The rough cut of 'Real Tears' was stunning, and I hooked the band up with Jimmy at Matinee. The rest is a mystery...
'Real Tears' is a storming debut; a dark tale of love, the certainty of death and loss set in the north of England. Like the best Guild League songs, it takes in numerous locations, and has a middle bit that borders on the funky. It's like Tindersticks after they've won the lottery, like The Lucksmiths had they grown up in a decaying British industrial city rather than the scorched south of Australia. Its lyrics remind me so much of when I lived on the dole in Nottingham in the mid-90s, and the trials, tiny triumphs and tears that time brought.It's a triumph of five people capturing a moment and time in three minutes, like all the best seven inch singles.

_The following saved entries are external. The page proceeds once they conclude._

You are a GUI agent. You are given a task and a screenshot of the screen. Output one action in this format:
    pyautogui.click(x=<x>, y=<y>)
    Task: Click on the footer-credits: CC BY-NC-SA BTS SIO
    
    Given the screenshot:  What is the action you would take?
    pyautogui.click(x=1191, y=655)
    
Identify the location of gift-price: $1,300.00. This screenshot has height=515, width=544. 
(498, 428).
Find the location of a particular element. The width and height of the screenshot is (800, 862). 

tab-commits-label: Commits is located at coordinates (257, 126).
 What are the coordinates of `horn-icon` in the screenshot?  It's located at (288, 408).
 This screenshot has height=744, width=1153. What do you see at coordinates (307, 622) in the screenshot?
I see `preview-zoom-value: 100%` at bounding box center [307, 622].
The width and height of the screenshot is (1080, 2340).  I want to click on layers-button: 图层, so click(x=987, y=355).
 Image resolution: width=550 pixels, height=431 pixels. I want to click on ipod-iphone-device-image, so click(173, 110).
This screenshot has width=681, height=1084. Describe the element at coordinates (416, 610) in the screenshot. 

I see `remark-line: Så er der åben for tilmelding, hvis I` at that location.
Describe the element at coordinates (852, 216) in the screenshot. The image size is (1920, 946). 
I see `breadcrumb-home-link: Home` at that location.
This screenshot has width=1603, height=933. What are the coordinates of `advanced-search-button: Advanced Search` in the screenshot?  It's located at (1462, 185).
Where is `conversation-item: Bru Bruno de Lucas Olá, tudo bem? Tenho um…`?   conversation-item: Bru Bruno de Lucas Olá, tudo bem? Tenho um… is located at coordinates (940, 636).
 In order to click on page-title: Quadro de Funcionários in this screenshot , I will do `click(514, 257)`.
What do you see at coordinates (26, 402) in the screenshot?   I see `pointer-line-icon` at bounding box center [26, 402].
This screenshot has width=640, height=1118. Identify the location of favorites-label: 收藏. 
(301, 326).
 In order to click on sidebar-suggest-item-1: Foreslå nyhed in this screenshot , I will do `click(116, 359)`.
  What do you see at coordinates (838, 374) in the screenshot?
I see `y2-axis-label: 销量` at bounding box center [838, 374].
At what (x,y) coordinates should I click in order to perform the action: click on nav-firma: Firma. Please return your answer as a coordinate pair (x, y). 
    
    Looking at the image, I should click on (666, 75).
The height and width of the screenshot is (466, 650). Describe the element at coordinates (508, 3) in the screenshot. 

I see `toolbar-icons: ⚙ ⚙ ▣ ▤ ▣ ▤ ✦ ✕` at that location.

On t'other side 'Oh Buoy', in which Tom whispers a love song to a near perfect-pop backdrop, with Leanne's harmonies and Ian's guitar weaving a beguiling spell. Ian even breaks out a guitar solo at one point, and you can almost imagine Seabirds playing to a couple of thousand people. It's the more instant of the two songs, but there's no hierarchy here - just two songs on one quite glorious debut single.
The lesson of all this? Go to the pub more often, obviously.